Useful Links

Here are some identifiers for code elements within mixed documents found in relevant sources:

Bachelli et al. 2011: Uses naming conventions and capitalization, i.e., camel casing to identify fragments. States that they use a context-free grammar to identify stuctured fragments, but doesn't really specify how or give an example of the entries in their CFG.

Dagenais & Robillard 2012: “Code-like term” is defined as “a series of characters that matches a pattern associated with a type of code element”, e.g., parentheses for functions, camel casing for types, anchors for XML elements. There are also “code-like term lists”, which are sequences of code-like terms and “code snippets”, which are “small regions of source code that can be further divided into a list of code-like terms”. Identification of the aforementioned code-like terms or incorporations thereof occurs by lightweight techniques based on regular expressions.

Rigby & Robillard 2013: Naming conventions, camel casing and lightweight techniques based on regular expressions, just as in Bachelli et al. 2010. Uses “regular expressions approximated following constructs in the Java Language Specification”: qualified terms, package names, variable declarations, qualified variables, method chains, class definitions including inheritance, declarations, method overrides, inner classes, constructors, stack traces, annotations, and exceptions.
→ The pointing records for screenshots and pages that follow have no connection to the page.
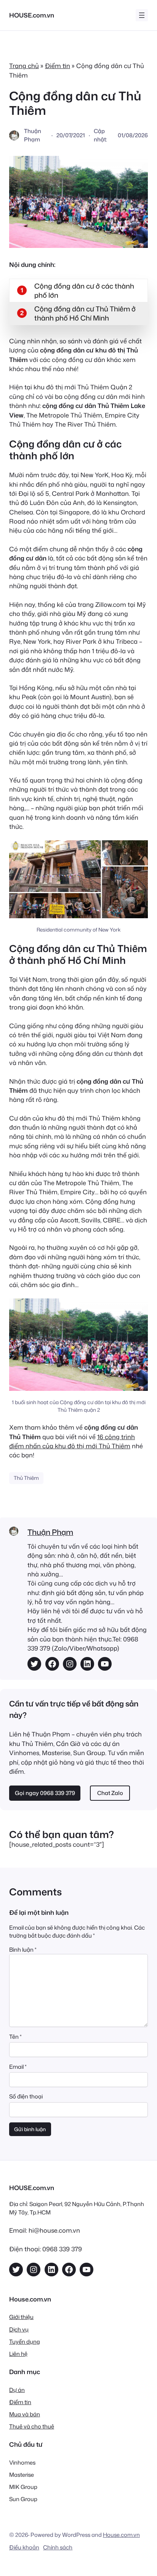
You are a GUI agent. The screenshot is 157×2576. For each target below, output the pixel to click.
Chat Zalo (110, 1793)
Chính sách (57, 2547)
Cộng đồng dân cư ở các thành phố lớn (84, 290)
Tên (15, 2037)
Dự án (17, 2390)
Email (18, 2067)
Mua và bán (24, 2414)
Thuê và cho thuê (31, 2426)
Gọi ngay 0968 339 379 (45, 1793)
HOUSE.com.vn (31, 15)
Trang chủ (24, 65)
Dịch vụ (19, 2329)
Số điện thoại (26, 2096)
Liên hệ (18, 2354)
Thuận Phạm (50, 1532)
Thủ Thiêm (26, 1477)
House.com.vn (121, 2535)
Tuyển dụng (24, 2342)
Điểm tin (57, 65)
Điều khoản (24, 2547)
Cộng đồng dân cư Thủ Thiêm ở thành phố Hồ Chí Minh (85, 313)
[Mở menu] (142, 15)
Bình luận (23, 1950)
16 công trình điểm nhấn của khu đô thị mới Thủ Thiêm (72, 1441)
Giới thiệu (21, 2317)
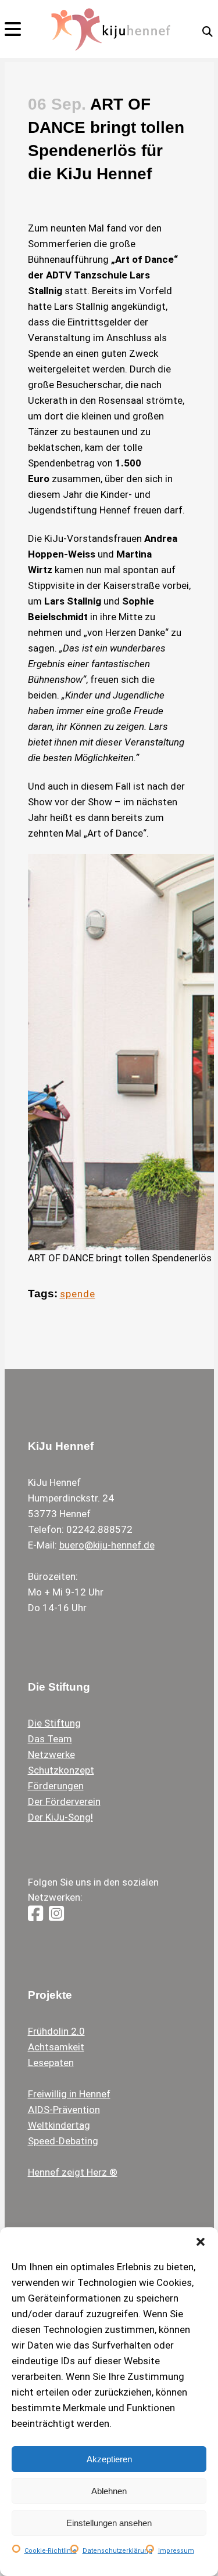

Regular expressions are ordered from most precise to most flexible.

Bachelli et al. 2010: References entities by their names. Use of camel casing for class names. Original source for lightweight linking technique. Switches to strict matching by name when a code-like term turns out not to be compound. Has a regular expression that accounts for punctuation within names because entity name can be written as a single word separated from others by empty space or connected by punctuation.

Antoniol et al. 2002: Assumes “people use meaningful names for program items”, capitalizes on mnemonics for identifiers.

Xie et al. 2012: Might be useful if we could get more information as to their methods. Paper is on identifying sentences that contain the information required for code contracts and inferring method specifications from that information, but it doesn't state how the sentences are identified in the first place.